Let's break it down with numbers:

Command:
  • Strategist: 1
  • Capital Fleet Commander: 1 (rarely 2)
  • Fleet Commander: 1-2 (sometimes 3)
  • Pointer scouts: 1-5 per combat group
  • Capital Tacklers: 1-3 teams of 1-5 each (sometimes embedded in the regular fleets)

Combat groups:
  • Healers: 1 team of 1-5 each per combat group (sometimes embedded in the combat group)
  • Supercapitals: 0-10 (likely to be merged into the regular capital fleet, post Dominion)
  • Capitals: 1-2 fleets of 20 to all you can field (typically around 30-50 each).
  • Subcapitals: 1-3 fleets of 100 to all you can field (typically between 150 and 400 each).

Back of the envelope maths:
  • Command: 4-6 (1 strategist, 1-2 cap FC, 2-3 FC)
  • RTT teams: 27, or 37 generously assuming the healers aren't handled as a single unit per team (13 pointer scouts, 5 supercaps, 6 cap tacklers, 13 healers)
  • Grunts: 500+ (60 caps, 450 BS)
To make things easy, let's assume for now a sufficient condition for a role to be fun is for it to be meaningful, and define meaningful in this context as a role where one more or less player doing his job well is enough to be tactically decisive. In simpler terms, your role is deemed fun to play if your individual skill and decisions can change the outcome at a tactical level.

Furthermore, let's state the obvious and say it: playing a grunt (a.k.a cannon fodder) is not brimming full of meaning from the player's standpoint.
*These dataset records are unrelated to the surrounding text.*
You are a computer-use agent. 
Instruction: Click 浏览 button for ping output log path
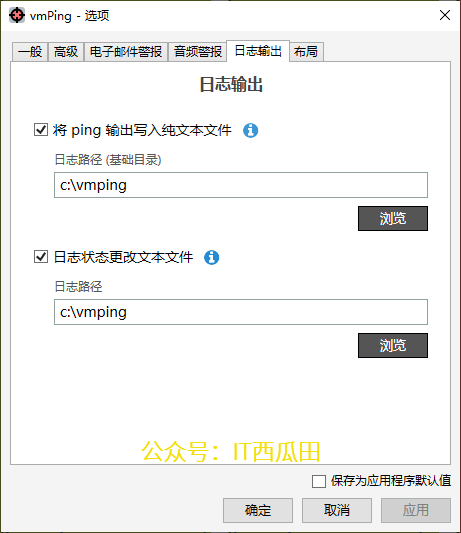point(393,218)

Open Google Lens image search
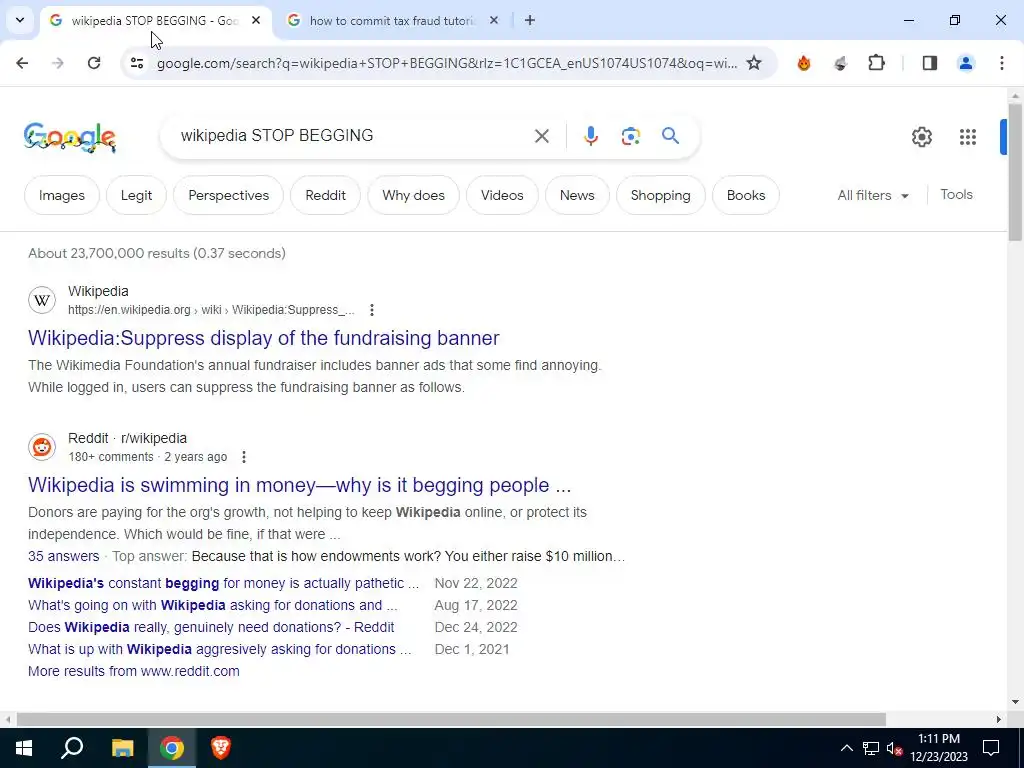pyautogui.click(x=630, y=136)
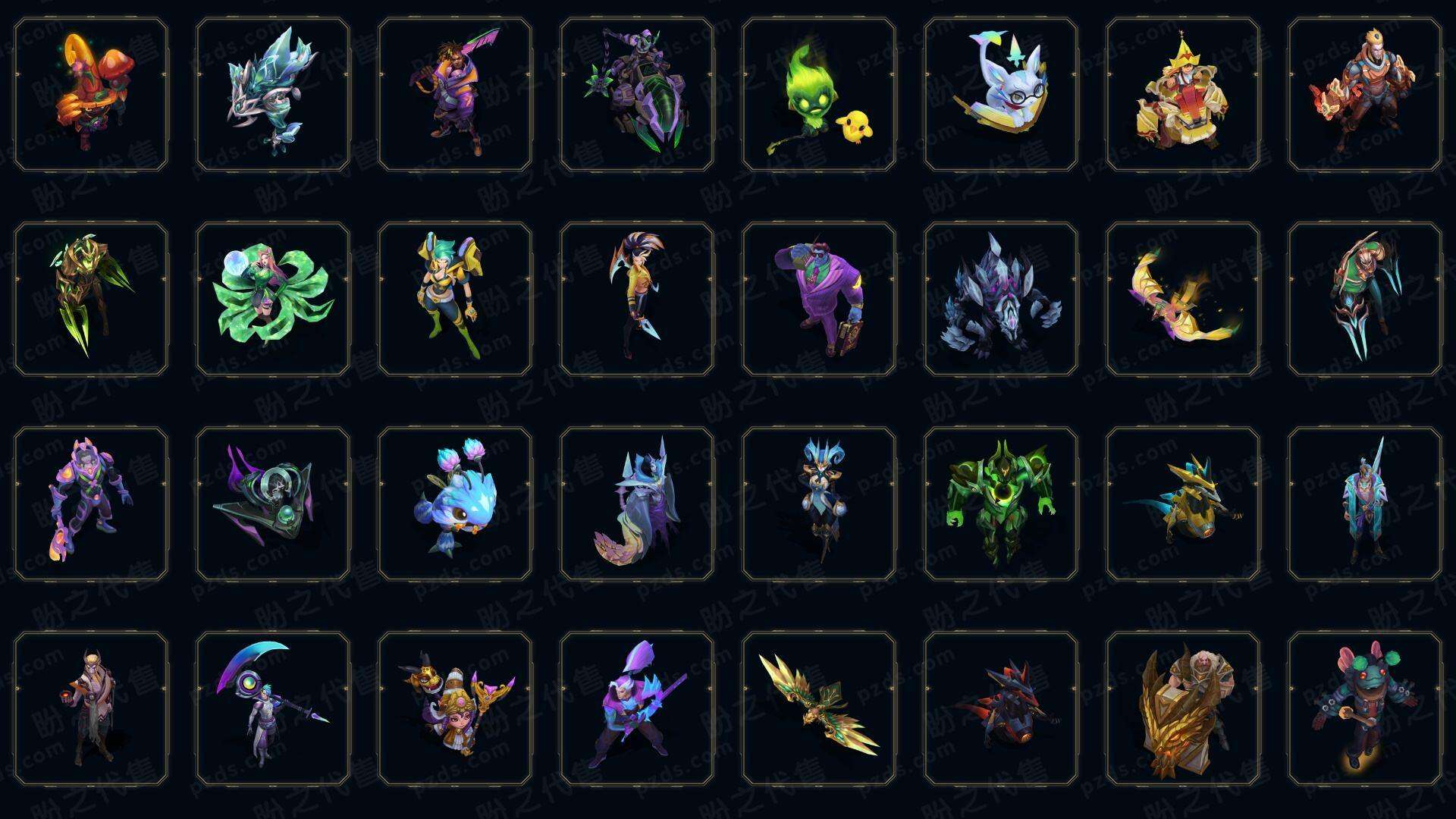Open the dark purple triangular ship item
The width and height of the screenshot is (1456, 819).
[x=273, y=504]
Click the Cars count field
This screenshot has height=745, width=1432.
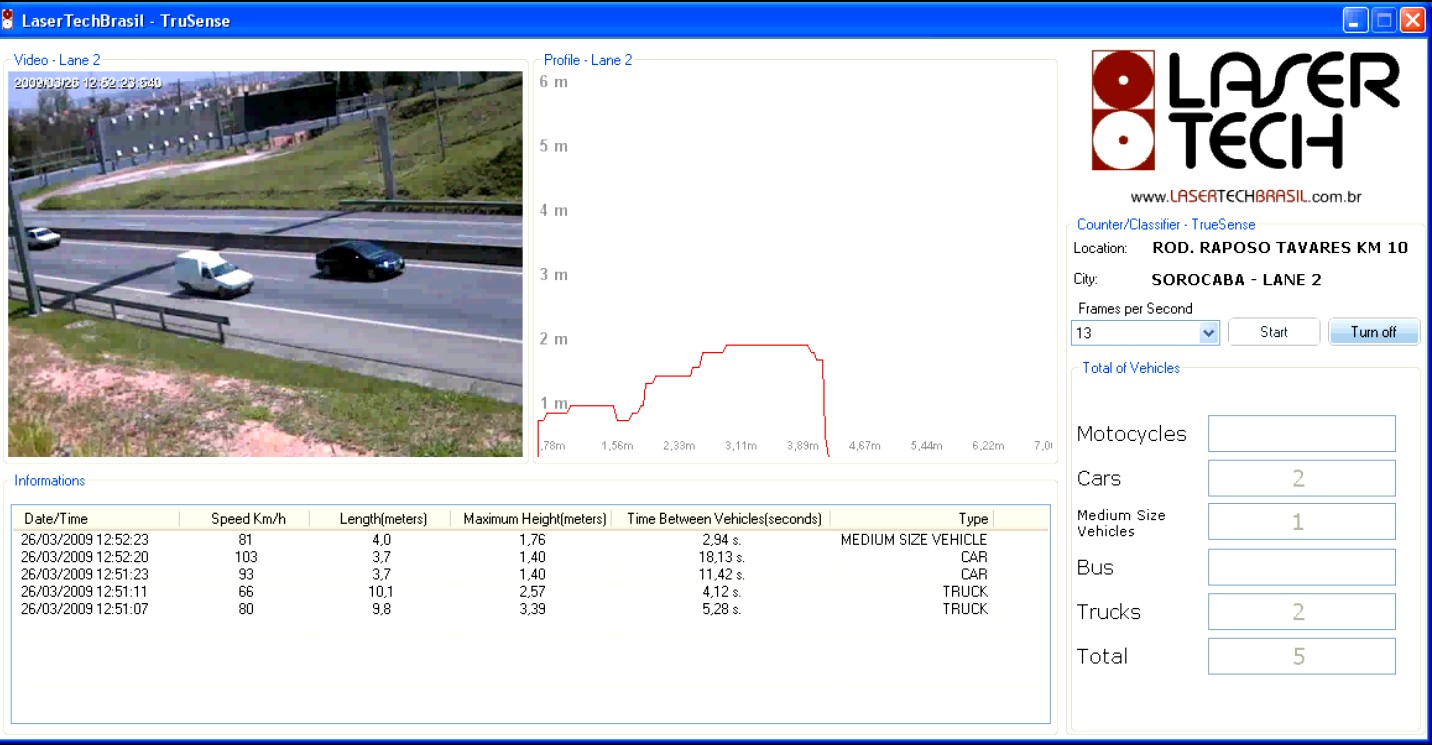[1301, 478]
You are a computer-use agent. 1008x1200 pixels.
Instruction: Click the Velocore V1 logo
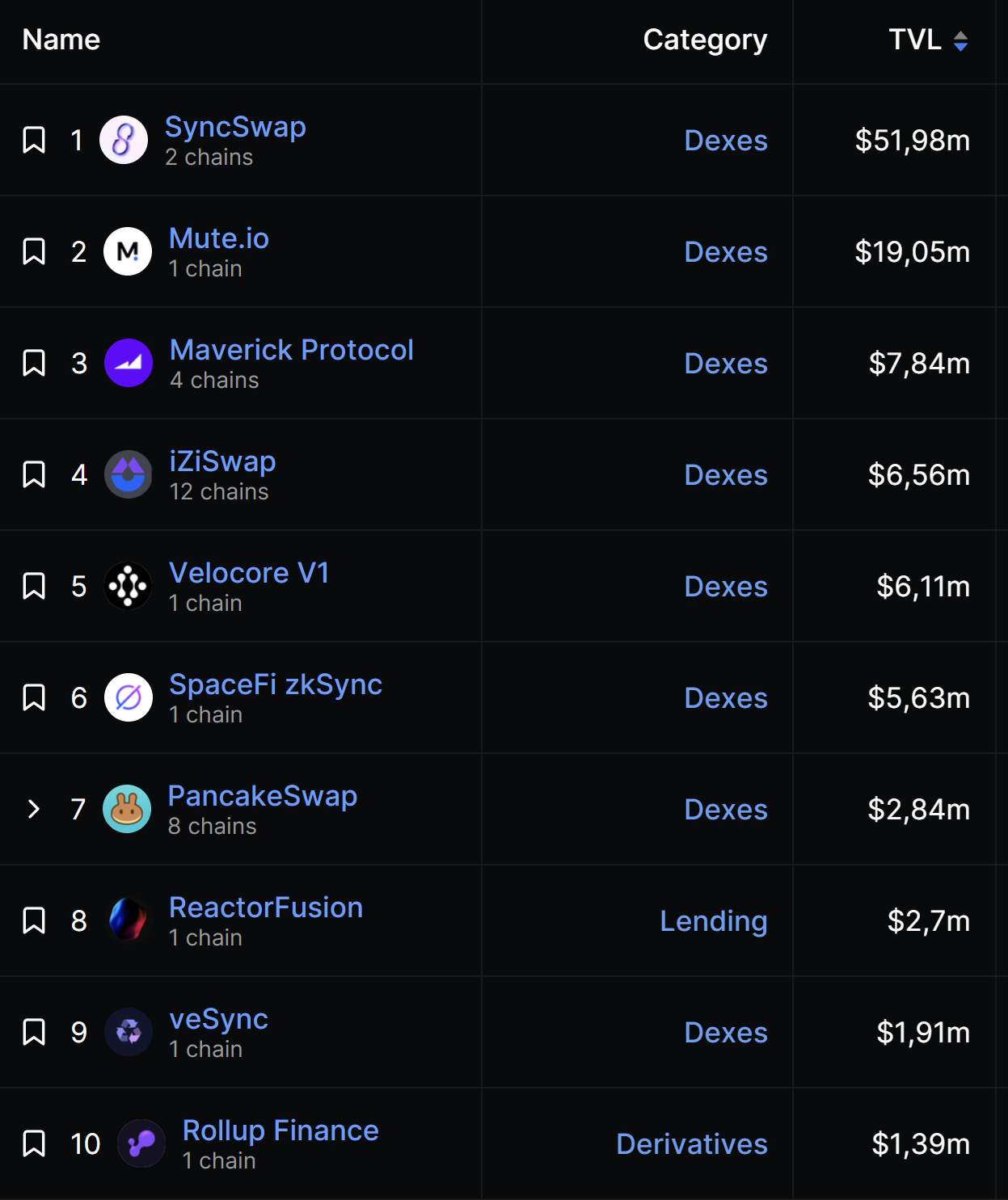point(128,586)
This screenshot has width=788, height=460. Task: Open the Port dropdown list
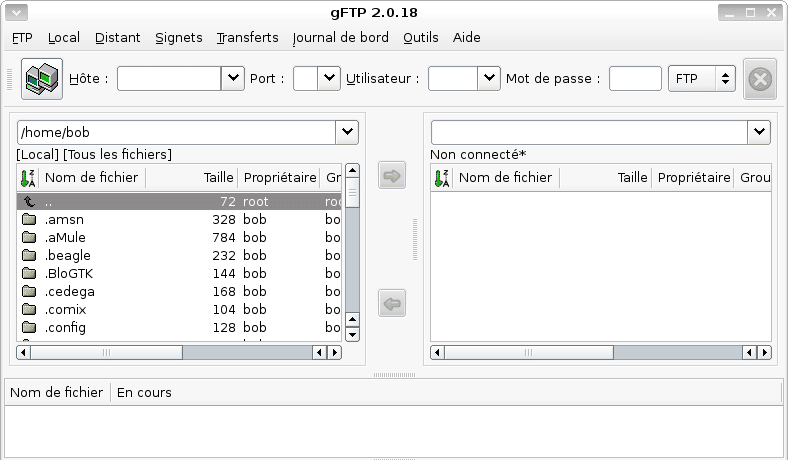point(329,78)
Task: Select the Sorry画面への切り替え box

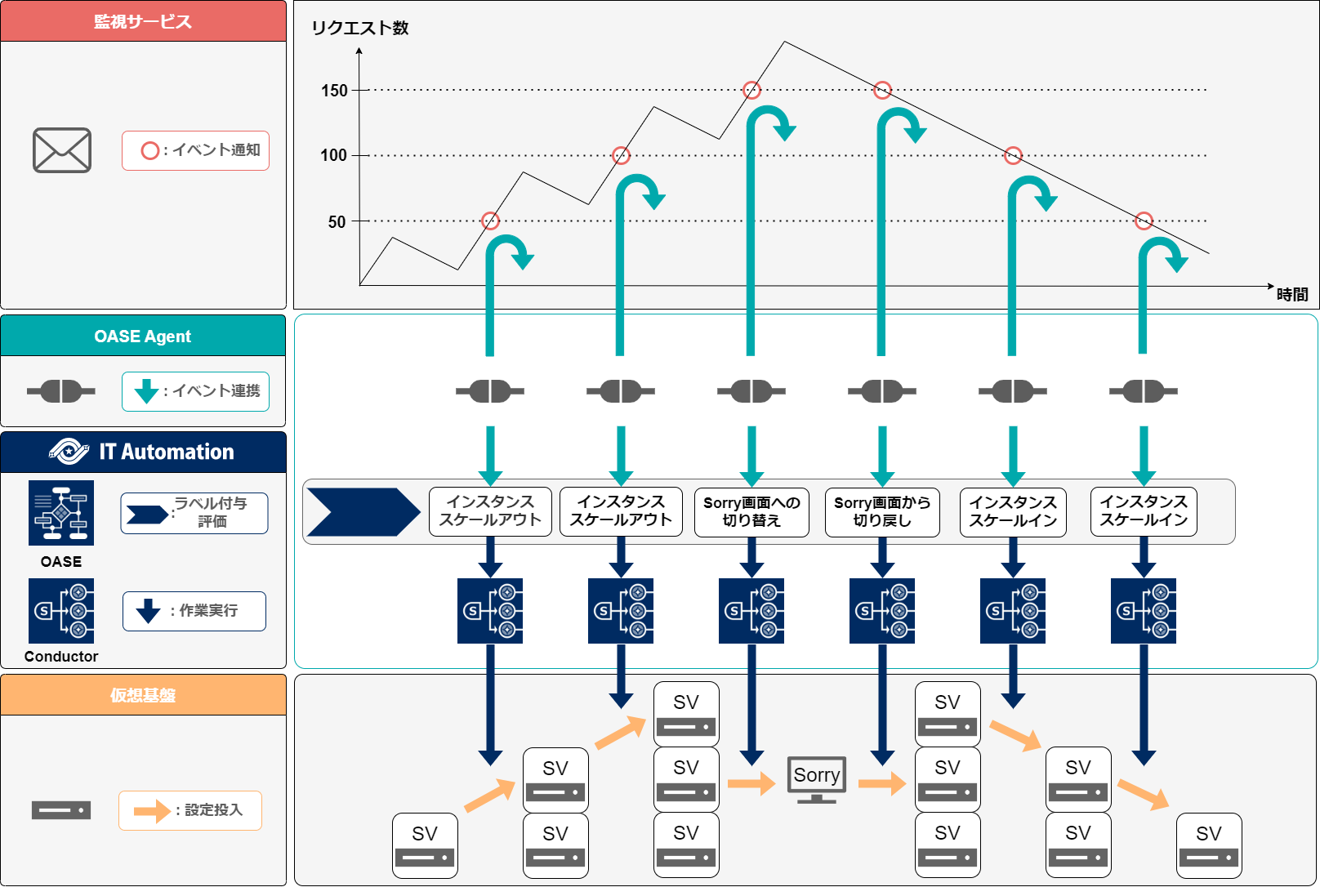Action: pos(751,512)
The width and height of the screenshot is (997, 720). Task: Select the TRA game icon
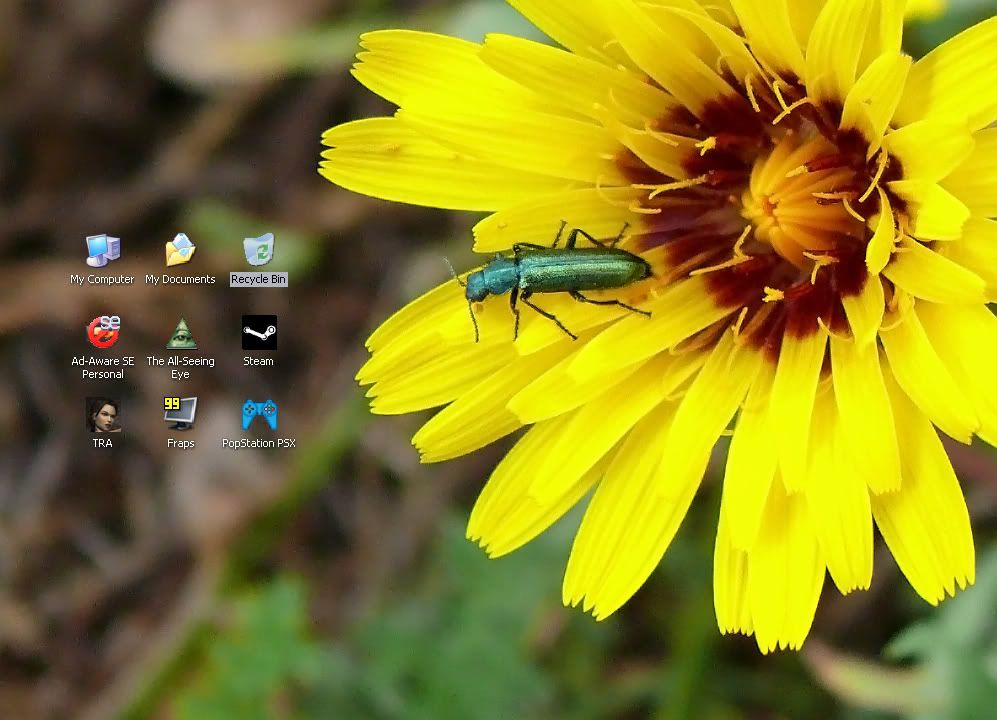(102, 414)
Now it gets scary. By the above back-of-the-envelope calculations:
  • 1 player out of 110 is in a command position (meaningful ? check).
  • 1 player out of 17 (closer to 20 really, but who's counting…) is in a Real-time Tactical position (meaningful ? Mostly. Almost always fun).
That's one player for fifteen who's having a shot at making a difference in the course of a territorial battle, which doesn't look so bad, until you realize it translates to over 93% of participants virtually sitting on the bench for having no measurable personal influence whatsoever, regardless of their skill, smarts or dedication, nor what may be at stake for them in the battle (like losing your home station/system).